◆ Exercise
Find "Where should I" in the records that follow; print that line and each subsequent line through the last one, verbatim and with nothing added.

+++

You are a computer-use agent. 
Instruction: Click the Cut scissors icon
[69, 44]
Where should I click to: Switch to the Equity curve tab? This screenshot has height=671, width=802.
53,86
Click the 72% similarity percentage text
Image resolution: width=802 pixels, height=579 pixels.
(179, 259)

+++

◆ Your response
Where should I click to: Switch to the Equity curve tab? This screenshot has height=671, width=802.
53,86
Click the 72% similarity percentage text
Image resolution: width=802 pixels, height=579 pixels.
(179, 259)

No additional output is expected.